### What is expected
Exactly the lines from the one containing "The image size" through the end of the data, and nothing more, should be retyped; pictures stay out.

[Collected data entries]
• • •

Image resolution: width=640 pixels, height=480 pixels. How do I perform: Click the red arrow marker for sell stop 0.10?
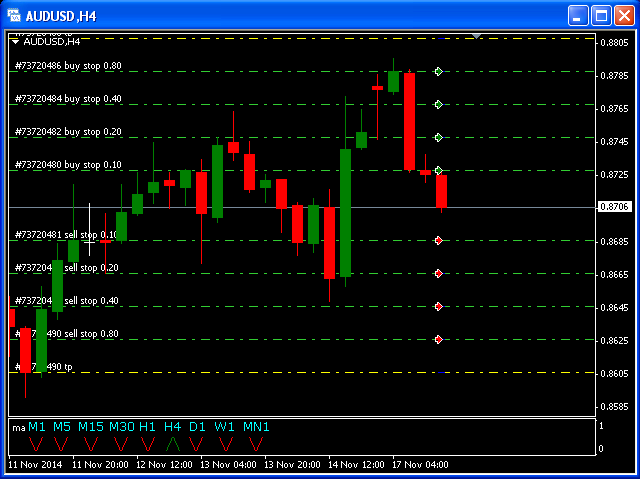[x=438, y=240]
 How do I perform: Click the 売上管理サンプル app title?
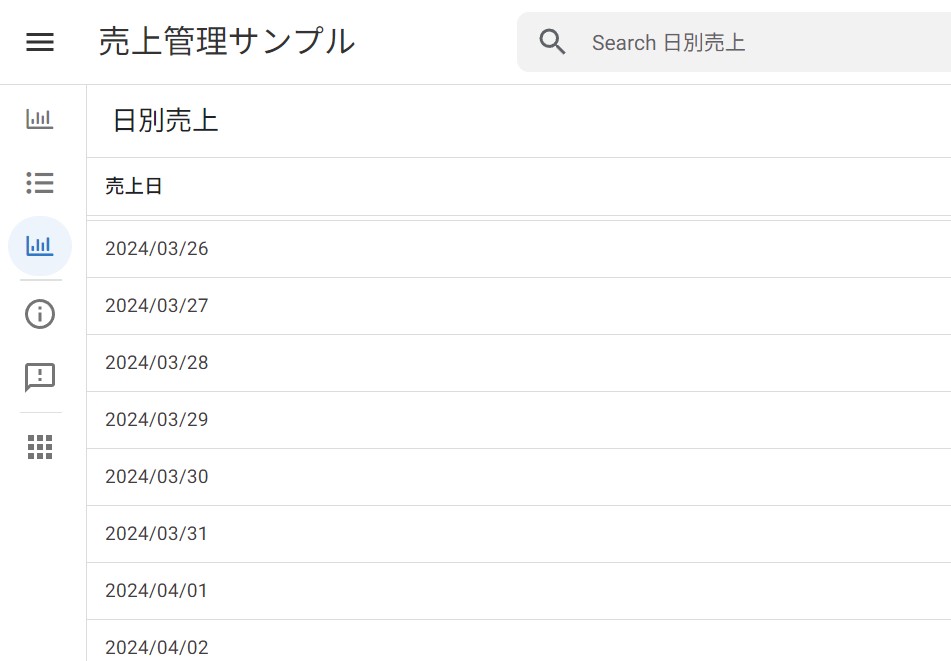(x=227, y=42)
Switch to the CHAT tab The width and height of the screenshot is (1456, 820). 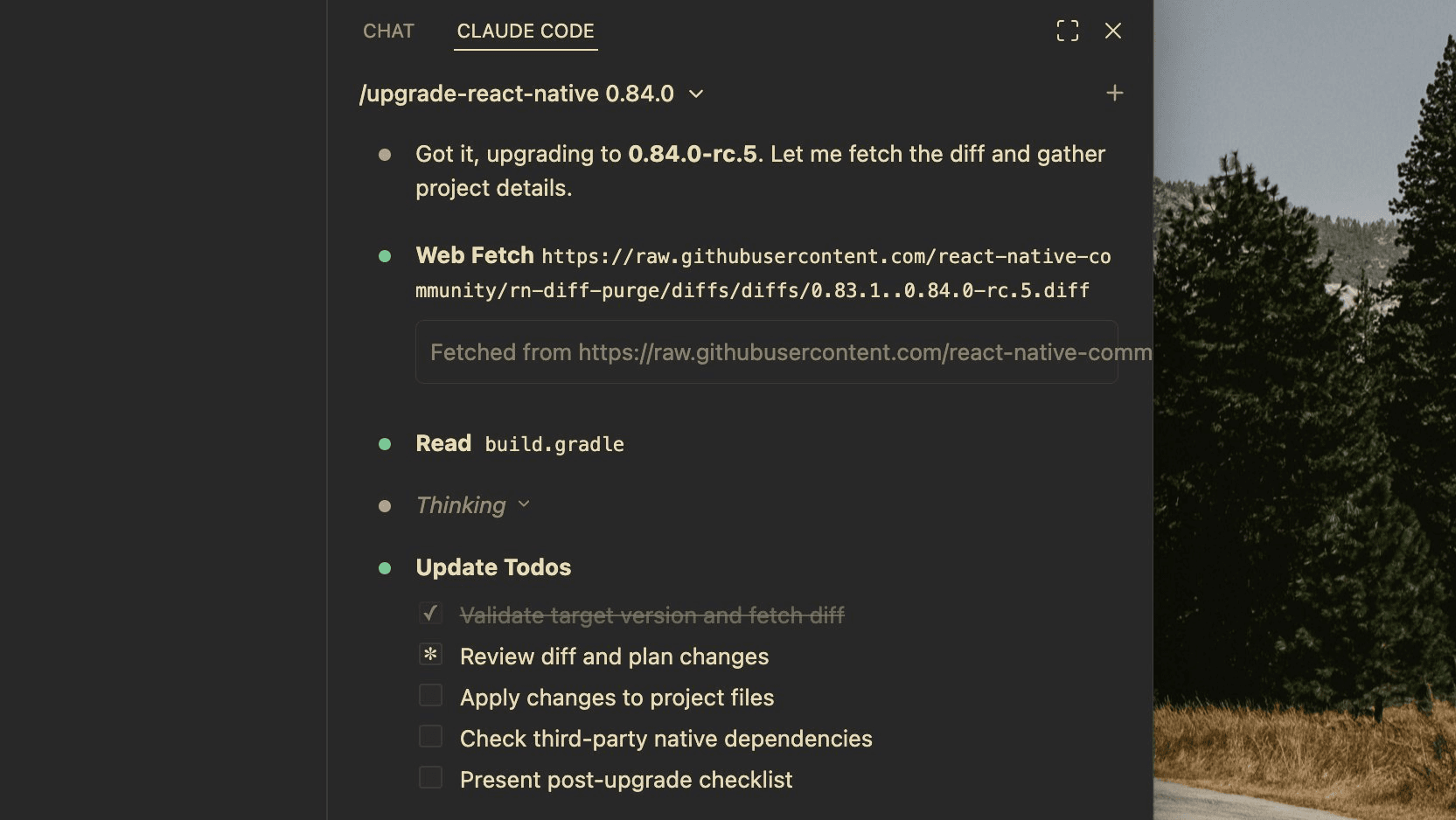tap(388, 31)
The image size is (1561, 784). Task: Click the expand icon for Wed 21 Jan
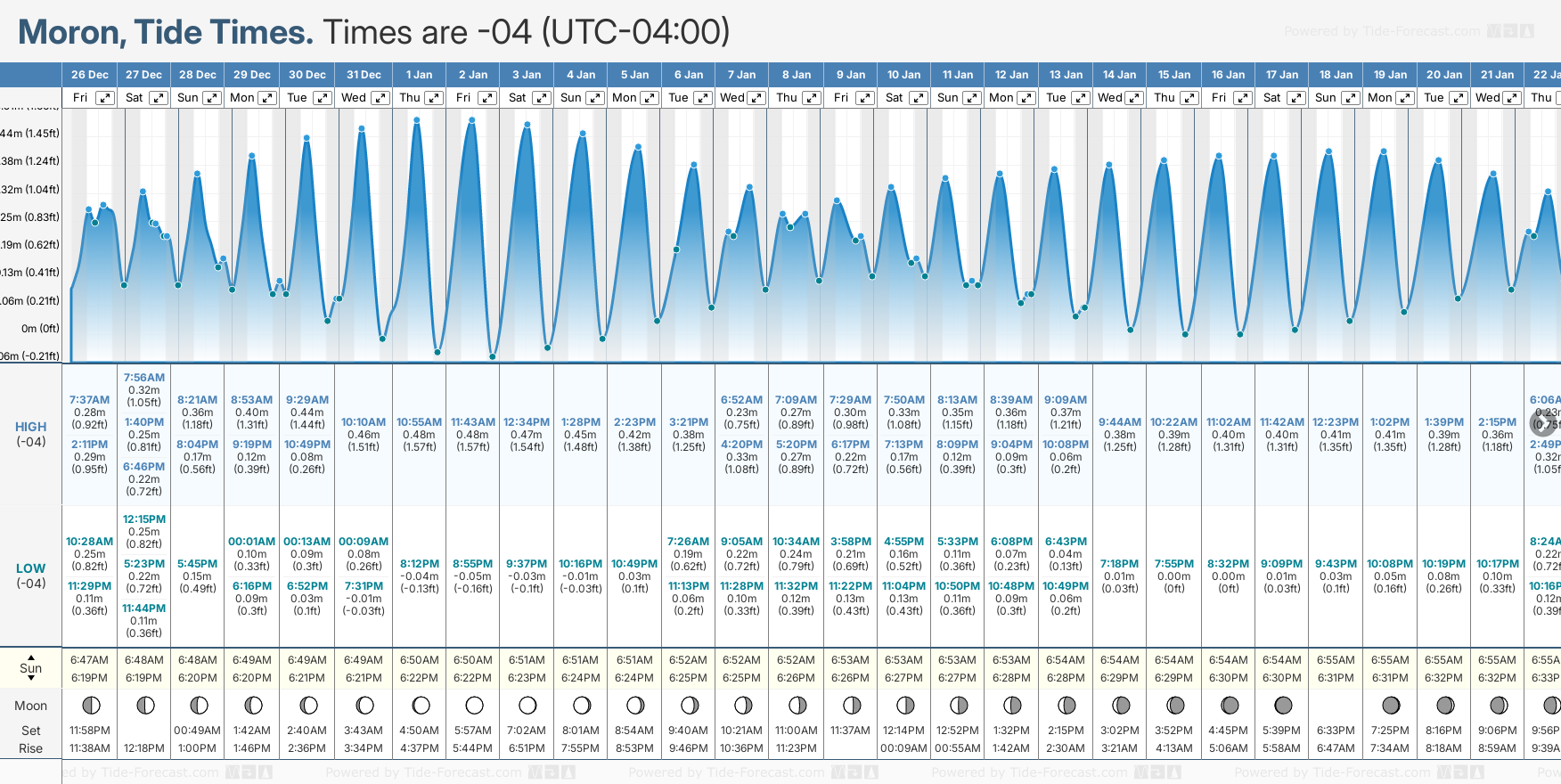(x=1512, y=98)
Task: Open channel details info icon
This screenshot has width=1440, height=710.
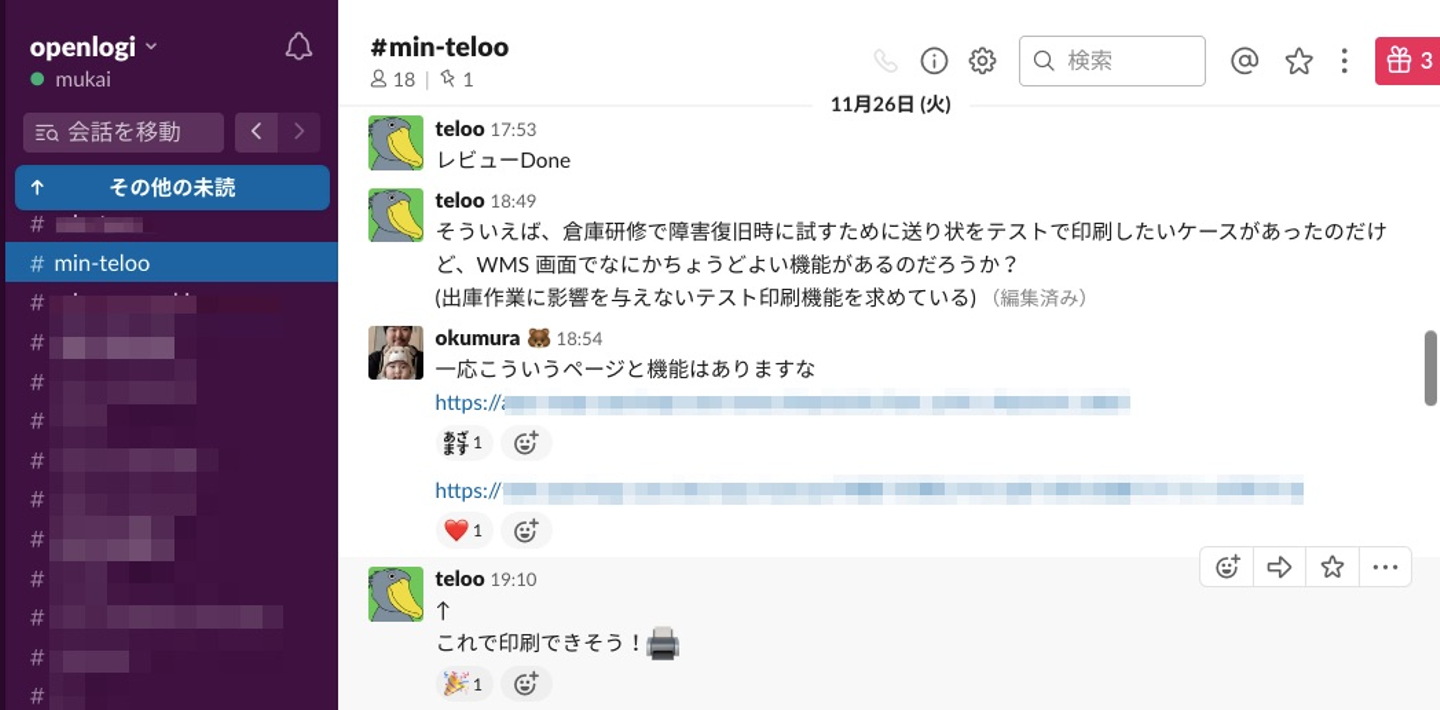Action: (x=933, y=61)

• • •

### Your solution
The image size is (1561, 784). Task: Click the expand icon for Wed 21 Jan
(x=1512, y=98)
Task: Open channel details info icon
This screenshot has width=1440, height=710.
Action: (x=933, y=61)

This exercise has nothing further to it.